Dewhurst Taps Nelson as Senate's Chief Budget Writer
Lt. Gov. David Dewhurst has appointed state Sen. Jane Nelson, R-Flower Mound, to chair the powerful Senate Finance Committee.
Editor's note: This story has been updated throughout.
Lt. Gov. David Dewhurst has appointed state Sen. Jane Nelson, R-Flower Mound, to chair the powerful Senate Finance Committee, setting the stage for Nelson to be one of the lead budget writers in 2015.
Nelson replaces Tommy Williams, who resigned from the Senate in 2013 to become a vice chancellor of federal and state relations at Texas A&M University. She is the first woman to head the committee in the state’s history. Dewhurst is likely to appoint a new chair to the Senate Health and Human Services Committee, which Nelson has led since 1999.
"As one of the Senate's most principled conservative leaders, Senator Nelson has a sterling track record of creating smart, effective legislation for the people of Texas," Dewhurst said Thursday in a statement announcing the appointment.
The news was first reported Wednesday by the The Dallas Morning News.
In making the move, Dewhurst is putting the person that his possible successor, state Sen. Dan Patrick, had publicly announced last year was his preferred choice for the position. Patrick defeated Dewhurst in May's Republican primary runoff for lieutenant governor. Patrick will face state Sen. Leticia Van de Putte, D-San Antonio, in the general election.
“Personally, I can think of no one better-suited to fill the position than my friend and colleague Senator Jane Nelson,” Patrick said in October. “In addition to being one of the key leaders in the Texas Senate, Senator Nelson has developed significant expertise as Chairman of Health and Human Services Committee. Her command of the issue – the single biggest budget driver – makes her perfectly suited to undertake this role and lead the Texas Senate through the budget process.”
Nelson joined the state Senate in 1993, after two terms at the State Board of Education, where she gained a reputation as a conservative firebrand. She has said that she originally expected to focus on criminal justice and education issues until Lt. Gov. Bob Bullock appointed her to the Health and Human Services Committee. As chairwoman of the committee, she has overseen several major health care initiatives including an overhaul of Child Protective Services and the establishment of the state’s Cancer Prevention and Research Institute. In recent years, Nelson has positioned herself as a pivotal vote on any health care legislation.

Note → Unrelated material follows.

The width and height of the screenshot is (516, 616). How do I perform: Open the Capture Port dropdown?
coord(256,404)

“I truly believe that people are alive today because of some of the legislation I passed,” Nelson told the Fort Worth Star-Telegram in 2011.

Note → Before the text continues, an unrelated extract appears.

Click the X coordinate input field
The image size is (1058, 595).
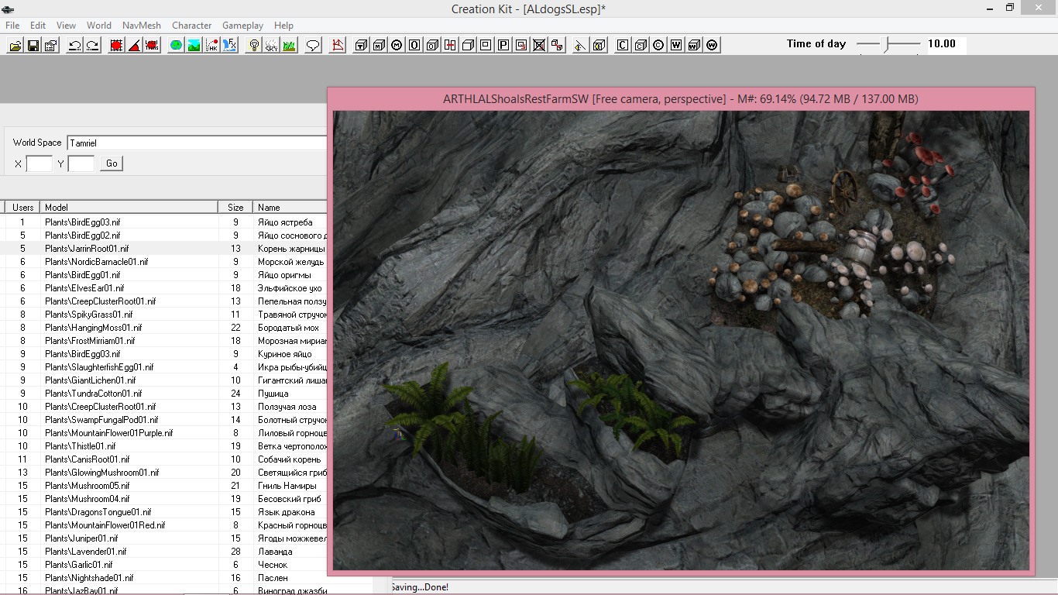pos(39,163)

During Nelson's tenure as health committee chairwoman, funding for family planning has seen some dramatic swings. Money for family planning services was cut by two-thirds during the 2011 legislative session, from $111.2 million in the 2010-11 budget to $36.4 million in the 2012-13 budget. In the 2013 session, legislators increased the funding for the state's family planning program by roughly $7 million for the 2014-15 budget. That budget also includes a $100 million expansion of a primary care program, billed as covering treatment for "more comprehensive health problems" for an additional 170,000 women.

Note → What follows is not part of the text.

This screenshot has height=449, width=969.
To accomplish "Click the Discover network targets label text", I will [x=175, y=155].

Nelson has the fifth-highest seniority in the Senate and the most of any Republican. She also served on the Senate Finance Committee for more than a decade.
If she retains her new position during the legislative session starting in January, Nelson will lead the writing of the state's next two-year budget alongside the chair of the House Appropriations Committee. The current House Appropriations Committee chairman, state Rep. Jim Pitts, R-Waxahachie, chose not to run for re-election.
"I am absolutely up for the challenge and eager to get to work on a budget that will make Texas proud,” Nelson said in a statement Thursday. “I hope to develop a conservative, transparent budget that meets our growing needs and continues our successful economic formula. We will keep the Texas miracle moving full steam ahead.”